Google Drive Download Link
This chrome extension provides an interface for users on Twitter to quickly view the classification of a user. Clicking an embedded button on a user's profile pages returns the results for a user. Users can be classified as one of (a) Normal (b) Aggressor (c) Bully (d) Spammer. Users can also see results for their own profile by visiting their profile page.
These instructions will get you a copy of the extension up and running on your local machine for development and testing purposes.
This project was developed and tested on Google Chrome v73
If the extension doesn't work, please verify you are running v73 or higher by visiting chrome://version on your browser.
Download the entire TwitterBullies_v0 directory, located here
. Unzip the folder to an appropriate place on your machine.
Visit chrome://extensions and toggle Developer Mode in the top right corner.
Click on "load unpacked" and select the directory "TwitterBullies_v0".
It is very important that you select this directory, as this is the direct parent directory for all the source code.
Refresh any open Twitter tabs, ensure you are logged in, and you will be able to navigate to a user's profile page
to view their results.
For example, visit https://twitter.com/BarackObama and select the "Bully Test" button on the left panel.
Please allow 15 seconds on your first request, as the API the extension connects to might need to wake up (free Heroku hosting).
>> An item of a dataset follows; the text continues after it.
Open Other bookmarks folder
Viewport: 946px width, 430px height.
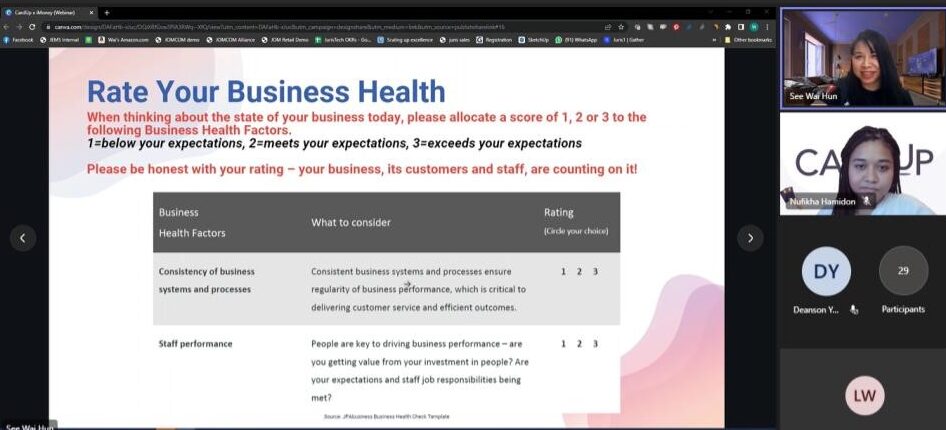point(750,40)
This project is licensed under the MIT License - see the LICENSE.md file for details
The results obtained from using this tool may very well be incorrect. The model for which this tool is based on takes in a variety of features from users, and attempts to make a prediction based off a previously trained random forest classifier model. The model was trained with approximately ~500 users, all manually labelled as one of the four classifications. The trained model achieved a 61.6% accuracy, which is far from perfect. So if you test a user that typically tweets very offensive material, and the result doesn't make sense, it may likely be due to error on the model's part. Furthermore, if you run the tool on a user that is very wholesome, and the model reports that the user is an aggressor or bully, I apologize for the model's error. Another factor that may lead to an incorrect classification is due to the way features are sampled from a user's profile. Due to performance concerns, not all tweets from a user can be sampled. The 20 most recent tweets, replies and retweets are selected for feature extraction, so historic behavior does not factor in to the result.